- **Goal a**
According to the travel column, how many rooms does the Ett Hem hotel have?

- **Given text**
***

While I’m not a huge fan of the concept of an airport in the middle of the Thames estuary (too far for an early flight to Hamburg), I think the time has come to stop with the glue and plasters approach to managing Heathrow and start again. (I’ll save my blueprint for the future of London’s civil aviation for another column.)

Thankfully, the weather in Stockholm was considerably better than it’s been in London so the jacket wasn’t required and I dashed off to check out the new-ish retail development with the quite unfortunate name of Mood (not terribly exciting). The highlight of the trip so far came a few hours later when I checked into the newly opened Ett Hem hotel on the fringes of Östermalm. For a city that’s been waiting for someone to shake up the top end of the hotel sector, I can confidently report that proprietor Jeanette Mix has given the city a property it’s long deserved. With only 12 rooms spread throughout the solidly built villa, Ett Hem offers a new model that brings in the best elements of a smart country inn (cosiness, low room count and informality) combined with the intimacy and intelligent design of a well-loved ryokan. More than three years in the making, Ett Hem called on the design and social engineering skills of Ilse Crawford and team to ensure that the Vitsoe shelving system was perfectly stocked with just the right books, the vases were arranged with just the right leaves and blossoms and the bathrooms were intelligently fitted out with the appropriate linens, lighting, hardware, lotions and potions.

Dinner consisted of a delicious pork roast enjoyed around a kitchen table designed for conversation and spending hours sampling exquisite desserts, wine, coffee and more wine. Having dispensed with a formal restaurant, Mix is hoping guests will treat the hotel like a proper household and invite friends back for dinner or drinks and brief the chef about specific requests from local producers and suppliers.

The rest of the weekend was split between scoping out parts of the city rarely visited and opening the summerhouse for a season that will hopefully see it used a few more times before it’s put on the market. I felt vaguely conflicted about my decision to sell on Saturday evening but, by the time we’d finished tidying up the island on Sunday, I felt the house was happy that it was going to get the love it’s been looking for and I can focus on a new project a little closer to London and the cities where I spend the most time. (I’ll save this new house hunt for another column as well.)

This week started with me and my colleague Hugo hosting our radio show The Globalist live from Stockholm and then retreating to the hotel’s secluded courtyard for a glorious breakfast under a sunny sky with the perfect amount of chill in the air. Over excellent baked goods from Riddarbageriet (one of the best bakeries in Europe), we were joined by Swedish chanteuse Emilia de Poret, my colleague Markus, Mats, his friend Malin, and assorted guests who popped by to say hello or goodbye. When the taxi pulled up for our departure to the airport, I made a rather long mental note that this was a perfect way to kick off the week: seated at a comfortable table, tended to by well-dressed staff, surrounded by good friends and warmed by the Swedish sun.

Four hours later I was struggling to find a seat in the Finnair lounge at Helsinki airport while making my connection to Tokyo. Nine hours later I was on approach to Narita and excited about a week of work in Japan (with this current little side trip to Seoul included) and two days of relaxation in Tokyo before setting off for part two. In the car on the way into the city, I thought about how nice it would be if there was a local version of Ett Hem in every port. While tricky to pull off, perhaps Mix might be tempted.

***

- **Data for processing**

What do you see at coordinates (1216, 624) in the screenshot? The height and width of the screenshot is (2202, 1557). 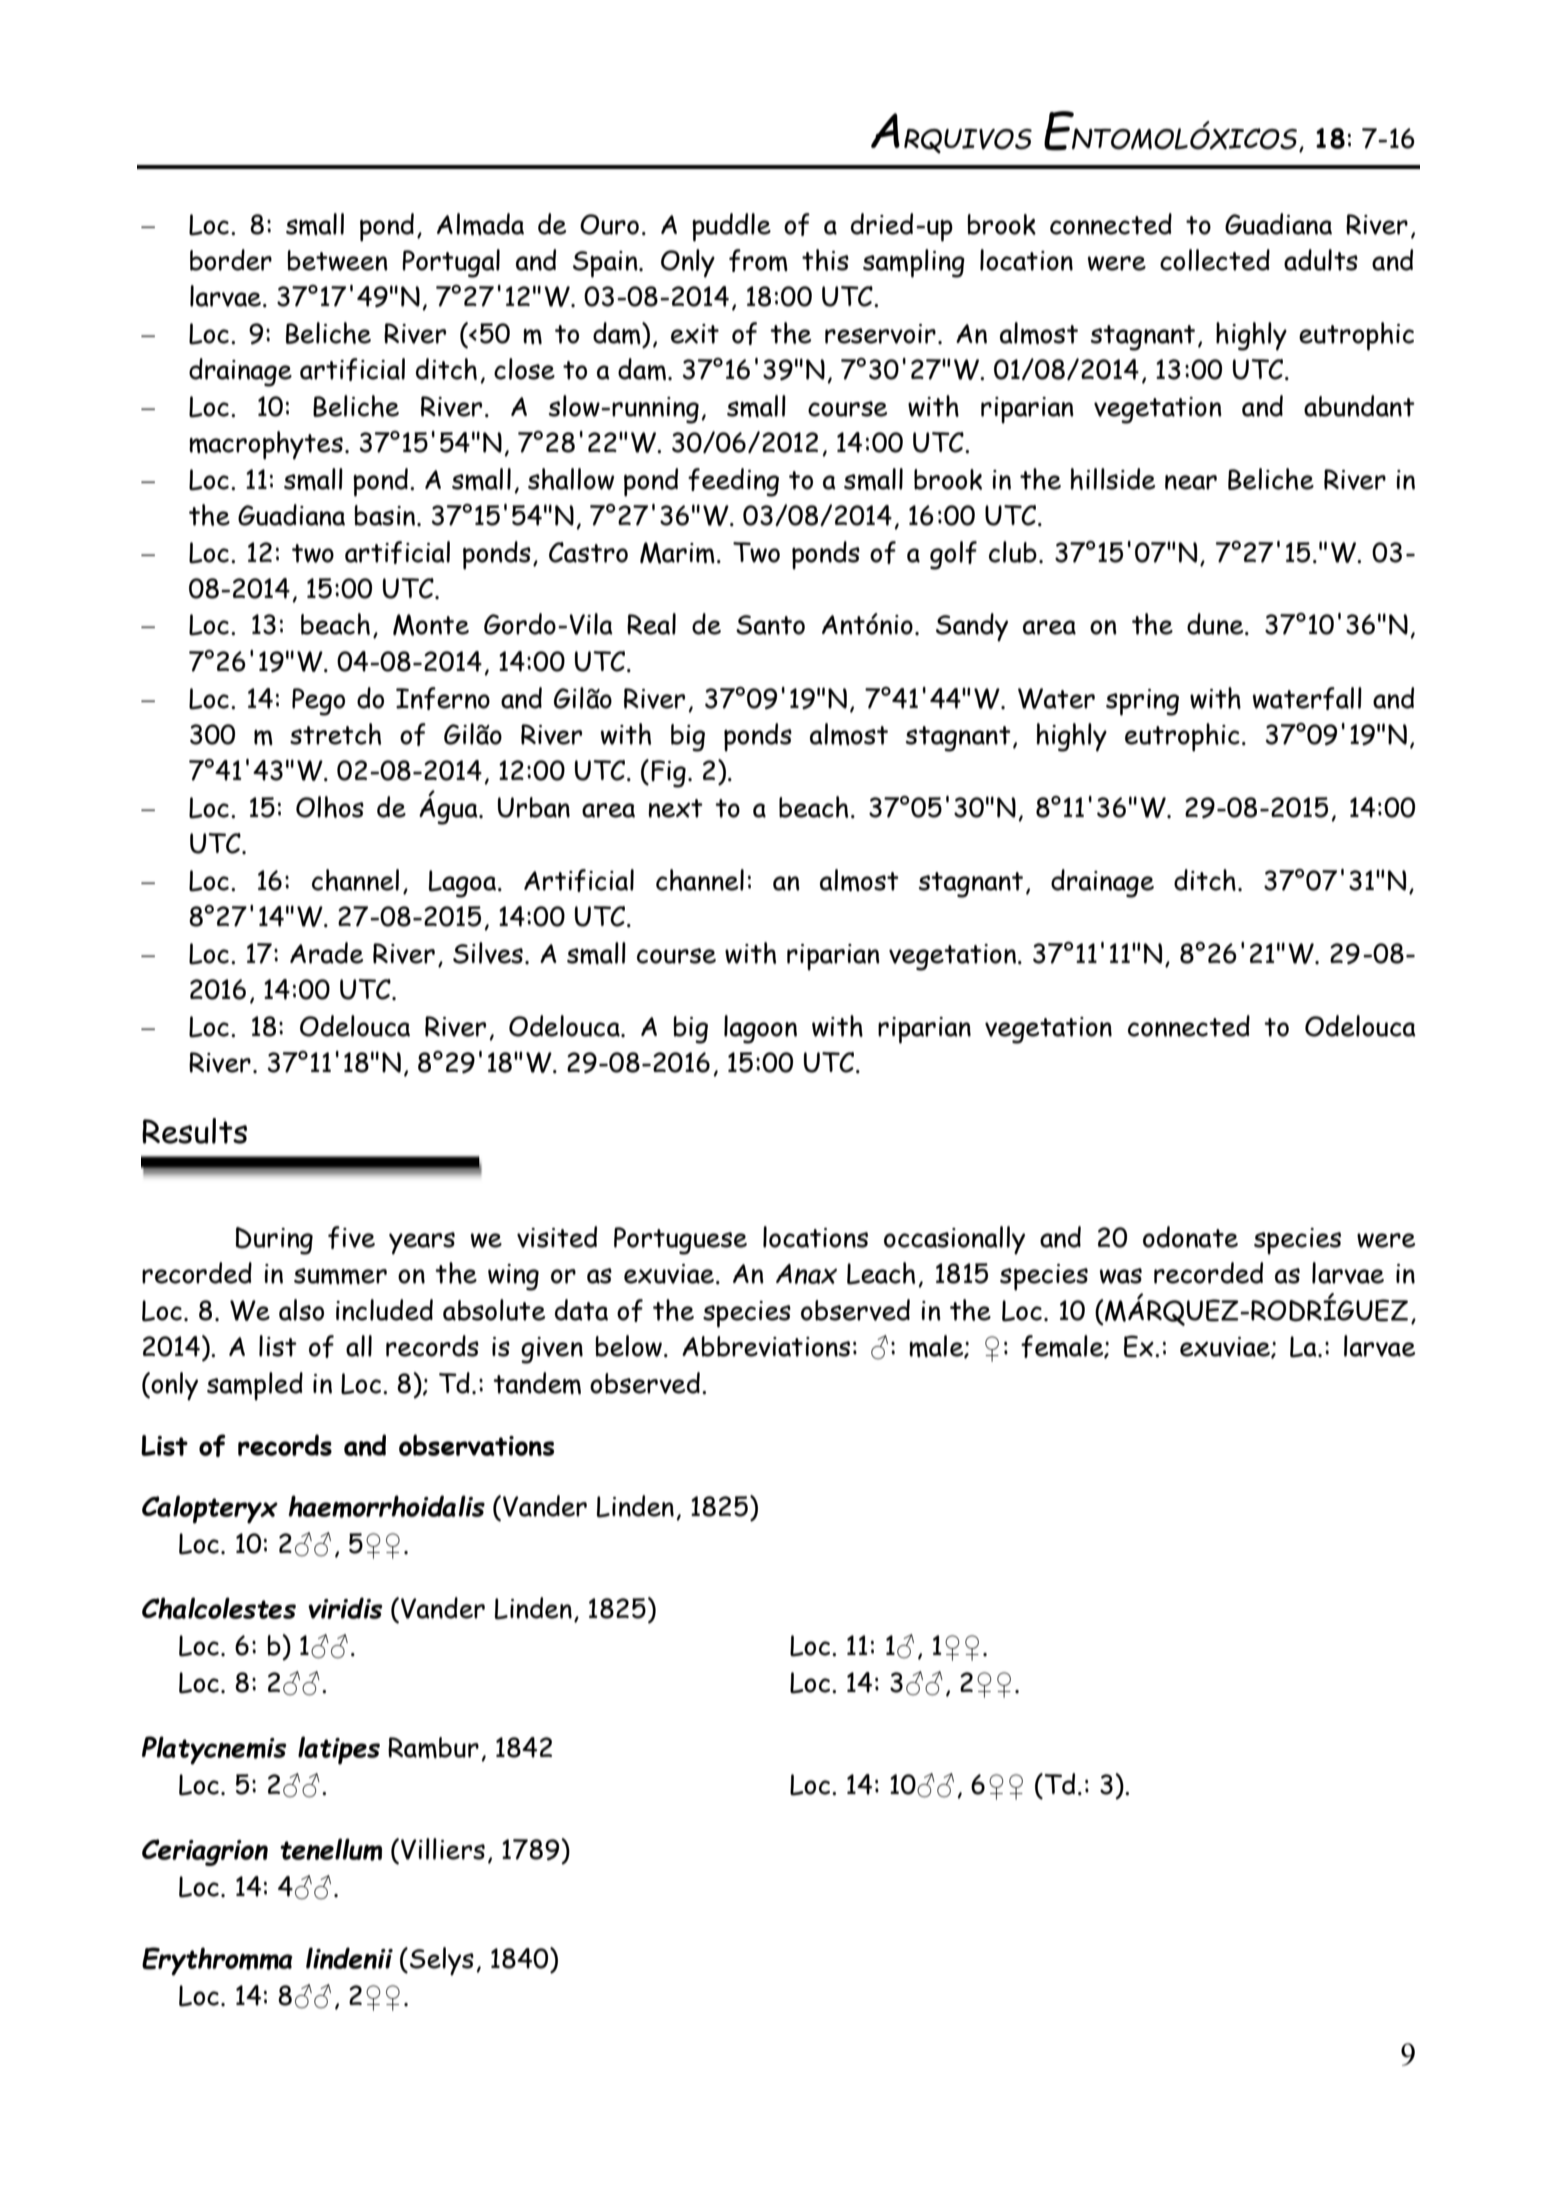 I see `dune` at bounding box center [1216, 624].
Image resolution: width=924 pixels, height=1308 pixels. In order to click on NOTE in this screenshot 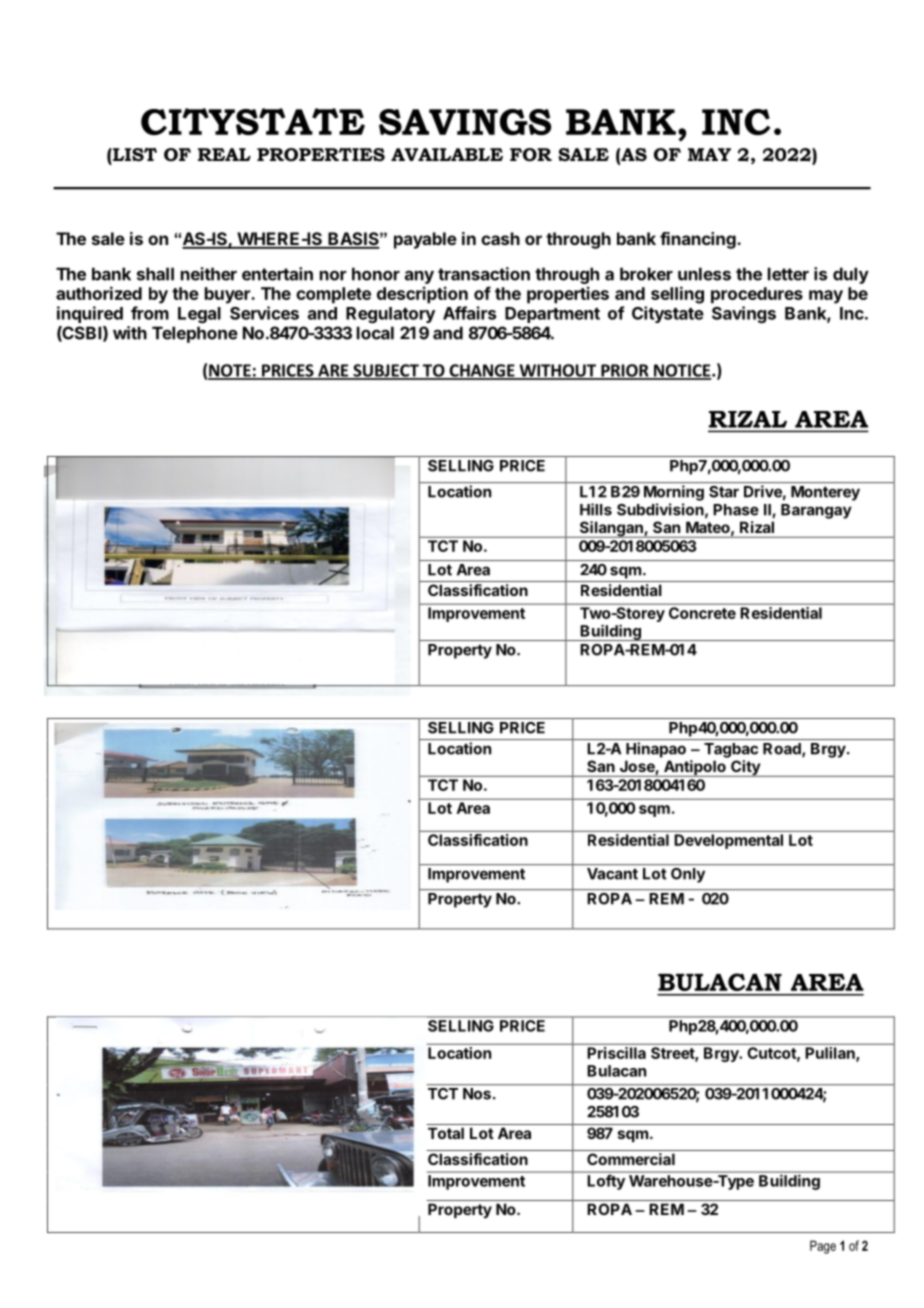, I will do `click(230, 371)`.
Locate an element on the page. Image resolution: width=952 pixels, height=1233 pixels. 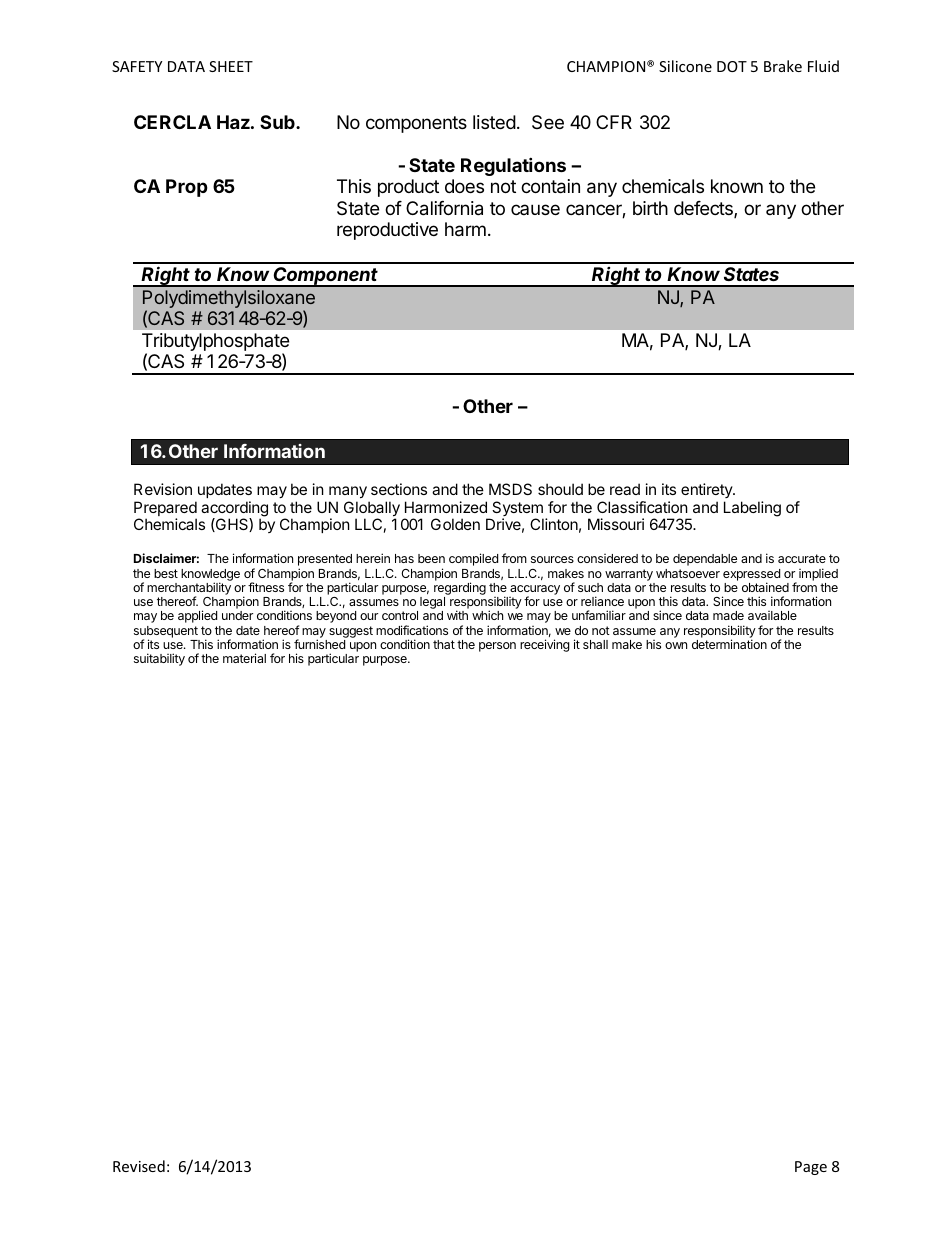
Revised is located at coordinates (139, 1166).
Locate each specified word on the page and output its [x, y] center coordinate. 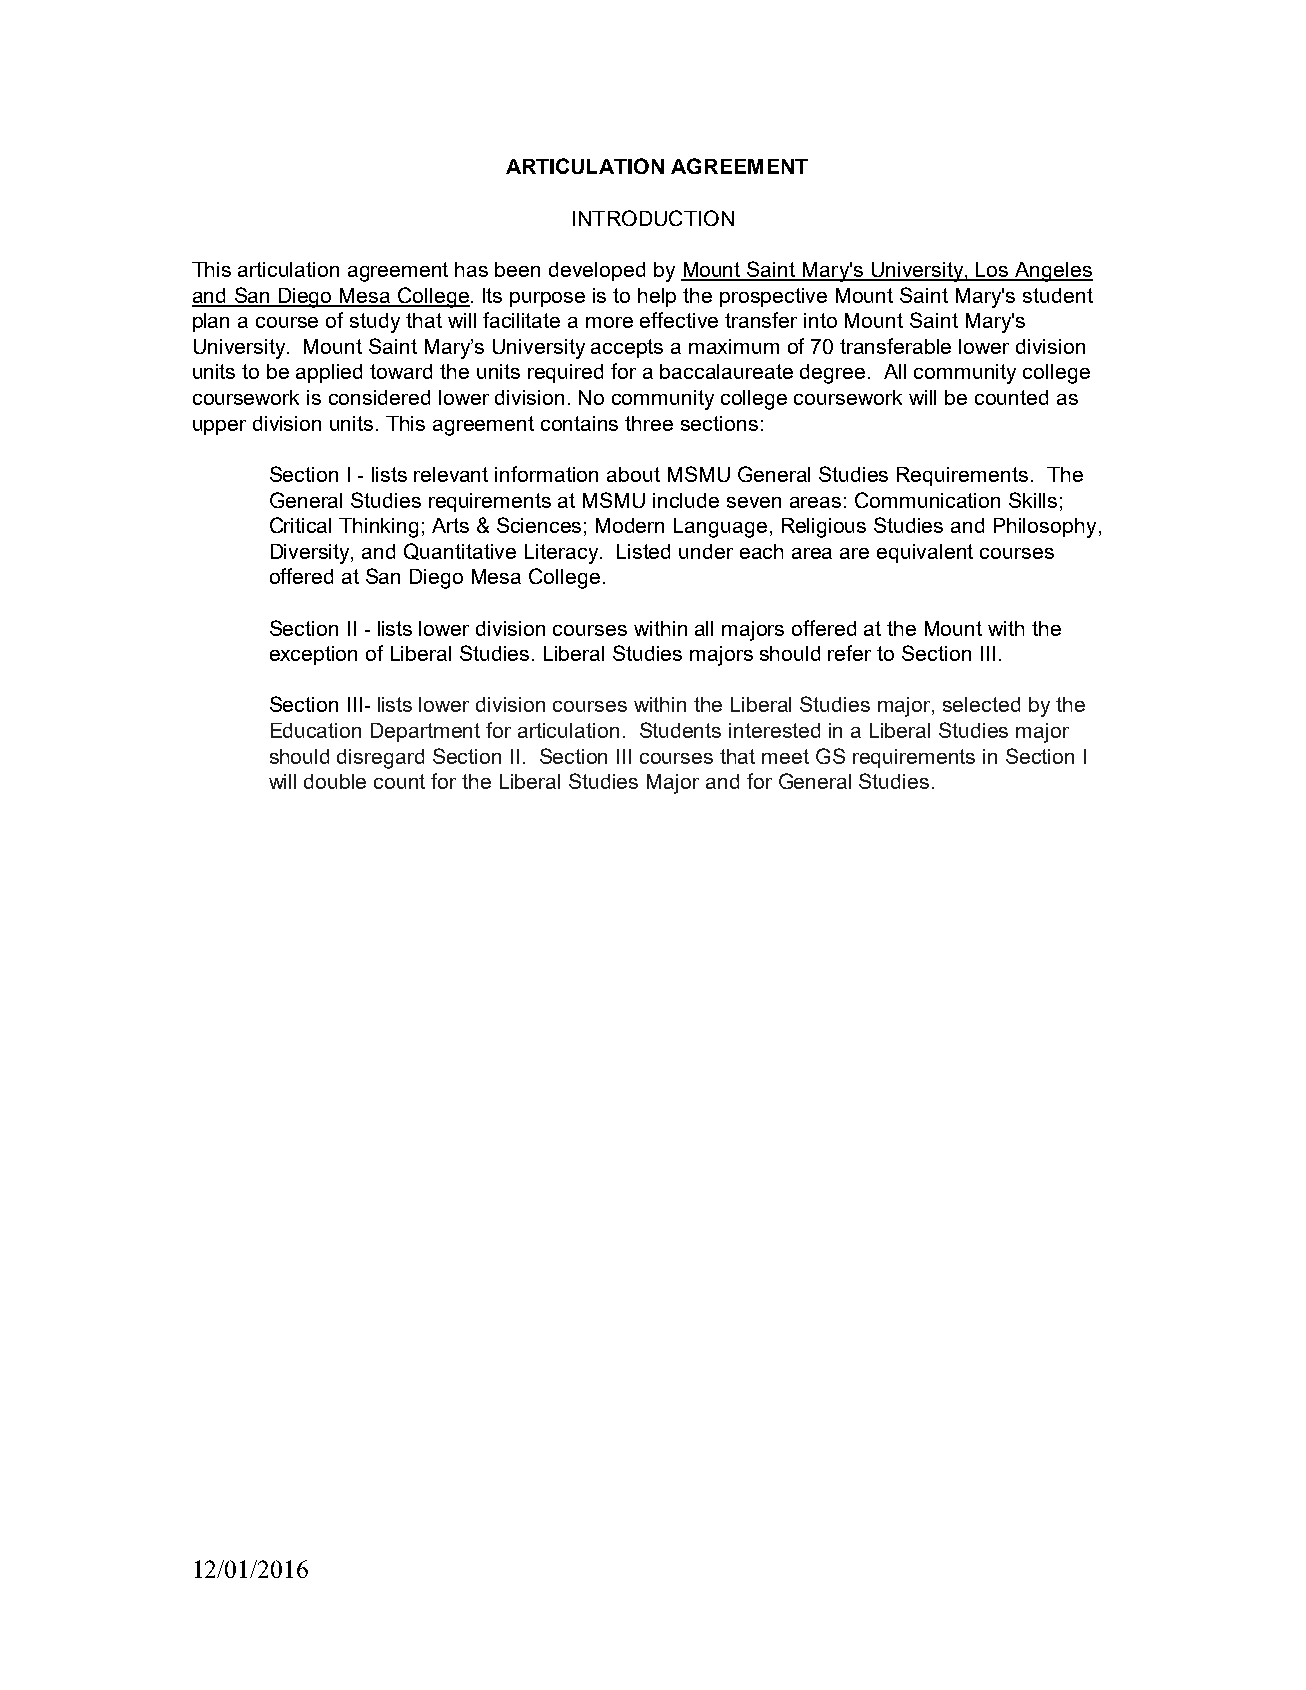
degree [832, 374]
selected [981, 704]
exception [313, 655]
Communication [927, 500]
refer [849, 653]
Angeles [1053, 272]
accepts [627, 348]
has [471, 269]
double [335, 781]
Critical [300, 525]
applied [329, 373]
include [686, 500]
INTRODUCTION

***

- **Goal b**
Rewrite the entries from the line containing "refer [849, 653]" through the last line of the entries, swapping "double" for "triple" and leaving everything else as it is.

- **Exercise output a**
12 rooms

- **Exercise output b**
refer [849, 653]
Angeles [1053, 272]
accepts [627, 348]
has [471, 269]
triple [335, 781]
Critical [300, 525]
applied [329, 373]
include [686, 500]
INTRODUCTION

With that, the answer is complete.